Dealing with Adversity in 2020: Relationship Implications
Dealing with the adversities that have come up during the pandemic, has taken up a lot of our resources, both internal and external.
We are dealing with so much work related stress – employment, unemployment, mortgage payments, furlough and a lot more. There’s the general uncertainty around what the future holds and something that we haven’t been speaking about enough – the lack of things to look forward to and the inability and blocks around creating alternatives for those that fit within the “new normal”.
These are parts of the adverse circumstances we are experiencing in 2020, some of these came directly from COVID19 and some were amplified by it after already accumulating for a while.
There has been a lack of focus and conversation around how all of these adverse circumstances impact personal relationships. “Sticking together” has been the tagline, however not enough attention has been paid to how difficult it can be to stay in relation with another person when navigating so much adversity.
So where does this come from? Our resilience-stress response to the world is based on our operating systems or let’s call them - our energy batteries. These get replenished and depleted through everything we do. To keep it simple adverse experiences deplete the battery and restful and joyous experiences tend to replenish it.
And what does it have to do with our personal relationships? The more our energy batteries are depleted the harder it is to maintain social contact, and although social contact can both replenish and deplete the batteries, when one is already low, dealing with communication and navigating intimacy can prove difficult and further depleting.
Without going into stats, there have been a lot of marriages, romantic partnerships and other close relationships that have ended during the lockdown or as a result of it.

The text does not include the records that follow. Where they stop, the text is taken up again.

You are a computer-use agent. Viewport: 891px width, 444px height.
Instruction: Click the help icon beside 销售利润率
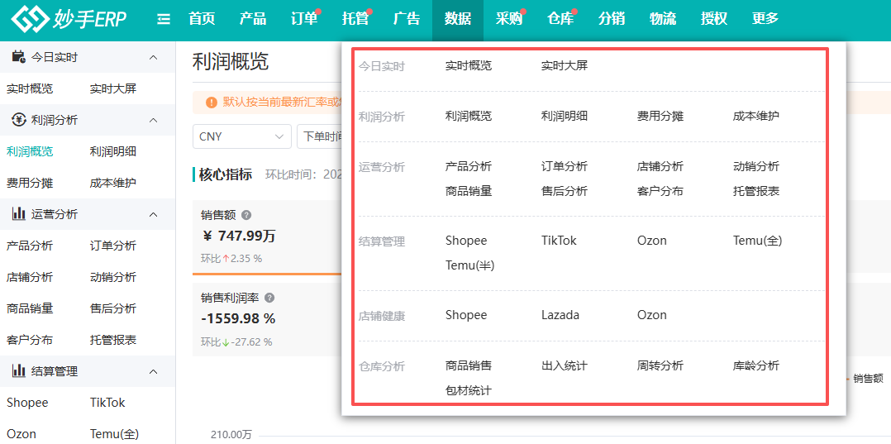269,298
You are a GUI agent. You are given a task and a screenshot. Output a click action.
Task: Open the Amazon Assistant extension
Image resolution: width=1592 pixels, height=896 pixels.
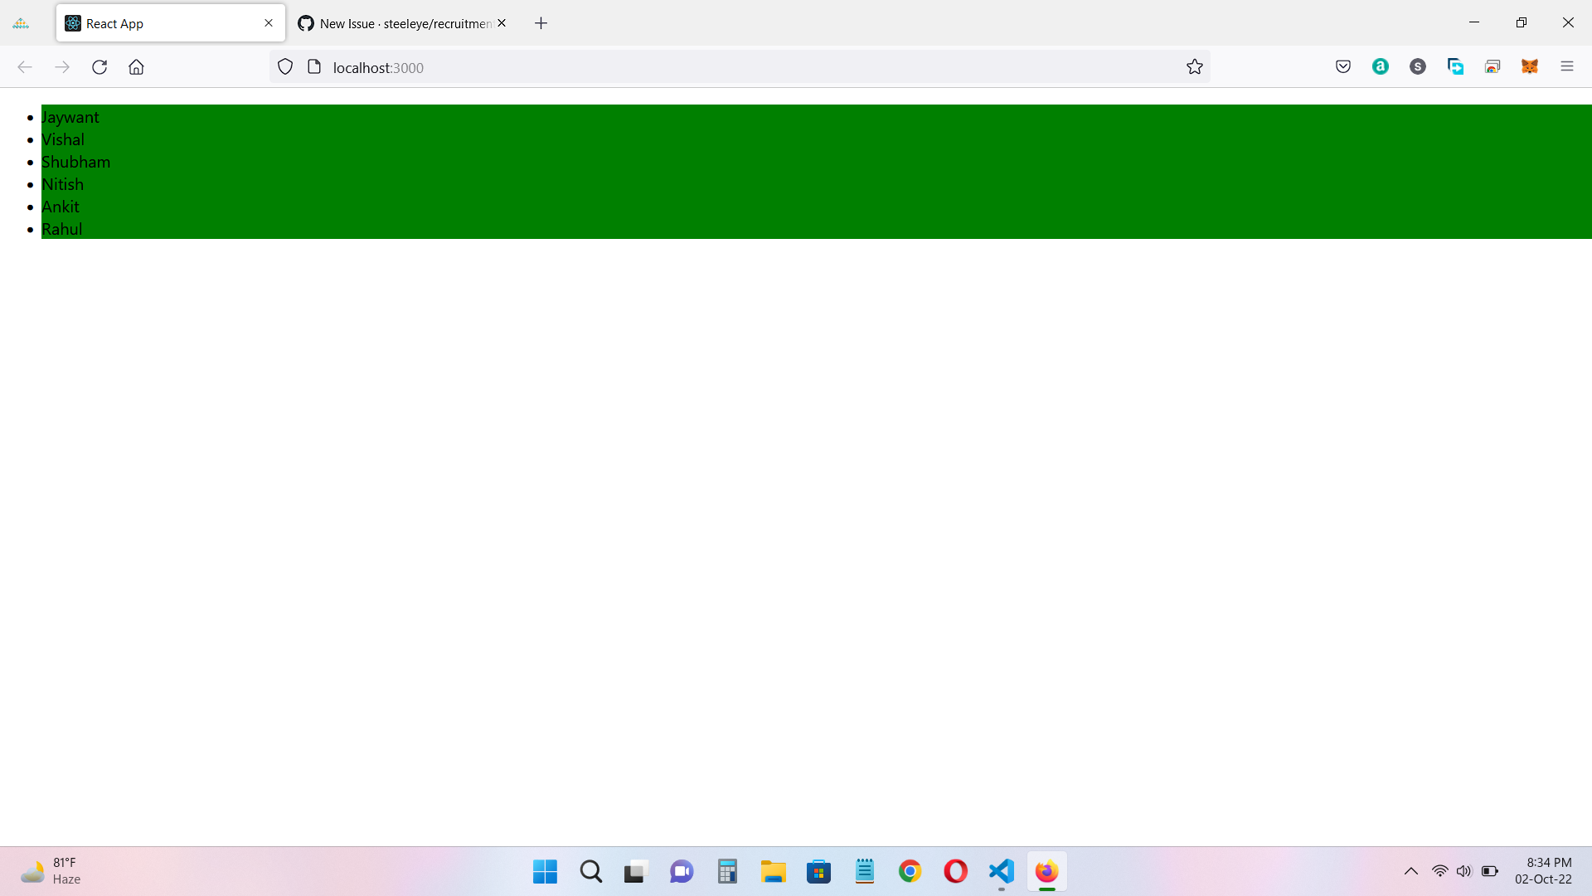(x=1380, y=66)
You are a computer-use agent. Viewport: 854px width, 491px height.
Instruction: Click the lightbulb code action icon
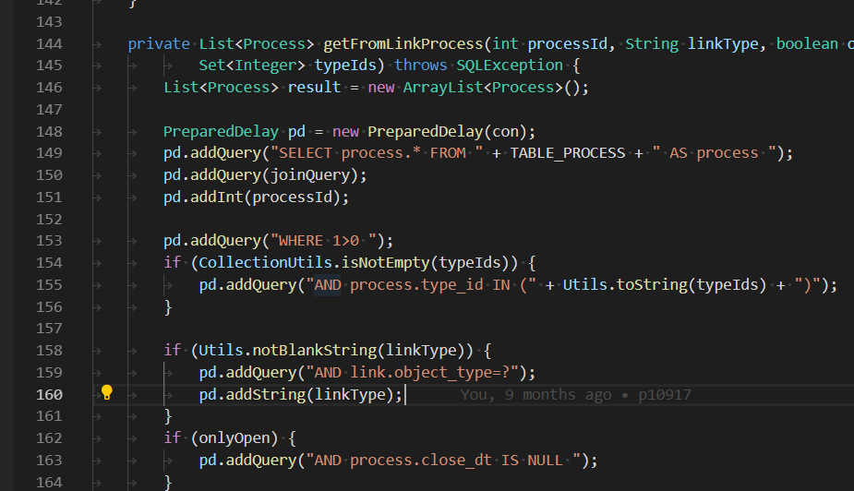(106, 393)
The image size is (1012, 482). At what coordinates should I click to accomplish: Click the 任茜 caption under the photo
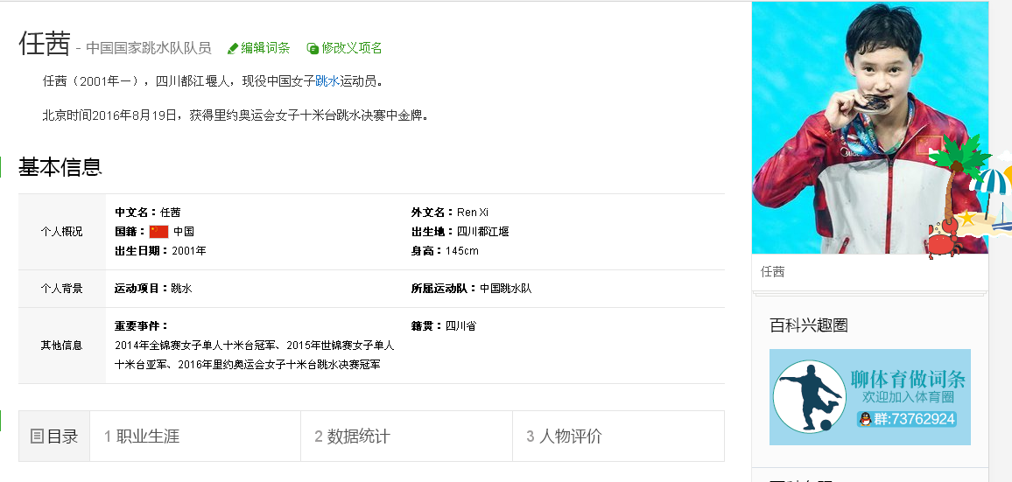click(773, 272)
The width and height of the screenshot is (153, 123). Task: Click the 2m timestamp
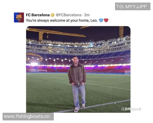pos(87,15)
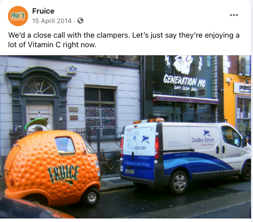Image resolution: width=253 pixels, height=222 pixels.
Task: Click the Fruice page name link
Action: point(43,11)
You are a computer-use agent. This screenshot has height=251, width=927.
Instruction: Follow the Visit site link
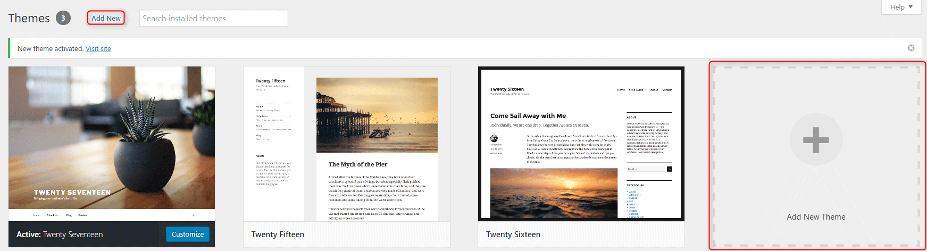pos(98,48)
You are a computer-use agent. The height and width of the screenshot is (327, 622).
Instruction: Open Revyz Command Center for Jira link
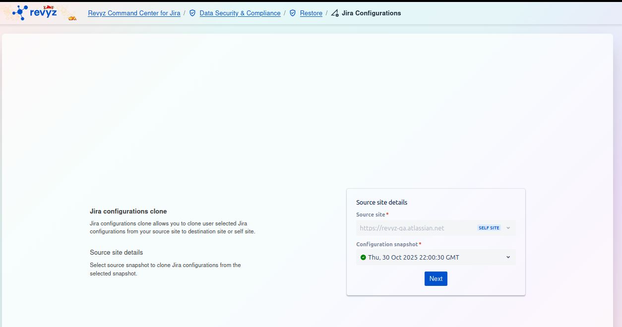pyautogui.click(x=134, y=13)
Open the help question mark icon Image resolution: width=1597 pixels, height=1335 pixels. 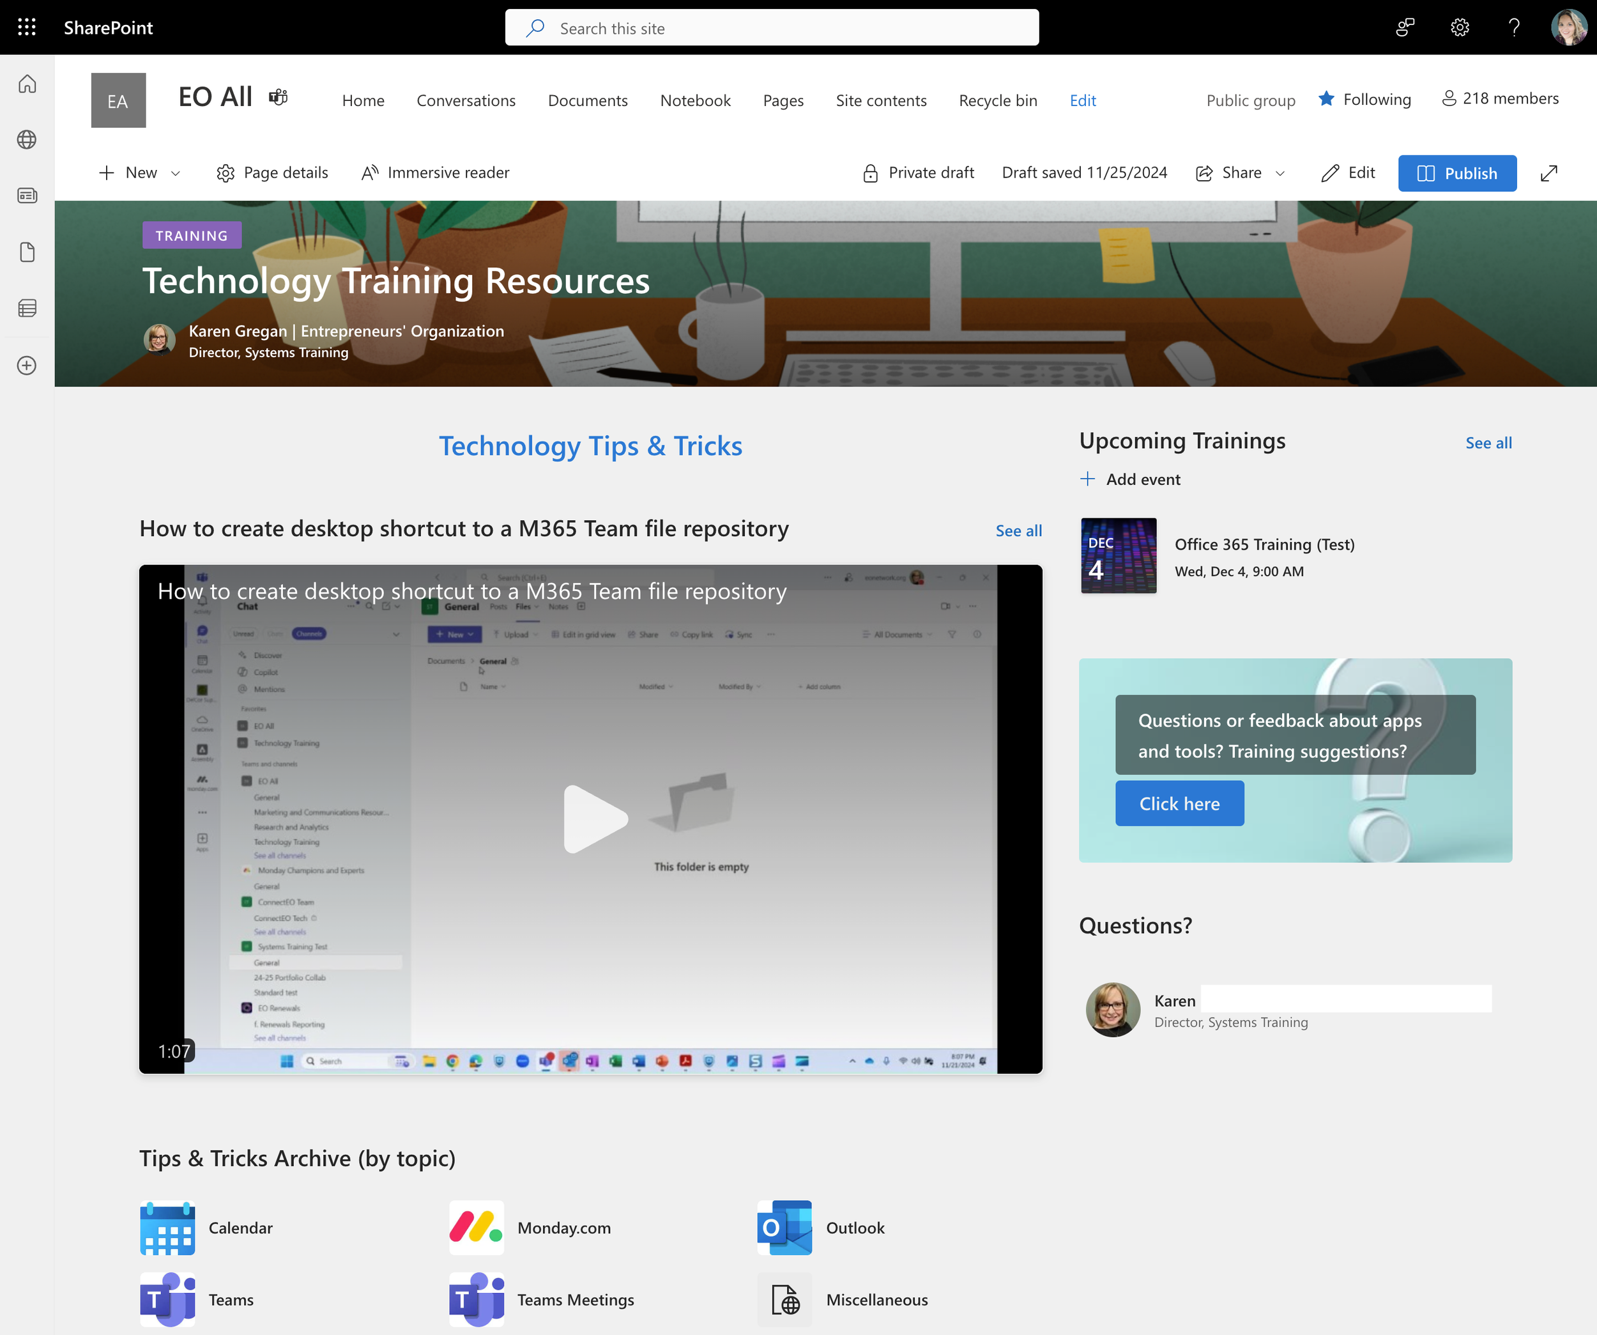click(1514, 27)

So what can we do about it? When we are experiencing this much stress and fear the last thing we want is to hold it in awareness when we are with our close people, right?
Well, not quite, although it can feel counterintuitive, the acknowledgement of all of this extra stress each of us is carrying around explicitly and specifically in our close relationships can create more empathy for each other. And through that empathy the replenishing side of social contact can be boosted and brought forward. And instead of giving stress the upper hand in our personal relationships, we disarm it and fuel the resilience.
It isn’t easy to start applying this in our daily interactions with loved ones, however like with any change, it starts with becoming aware of it and building onto that awareness by acknowledging it and taking small corrective actions.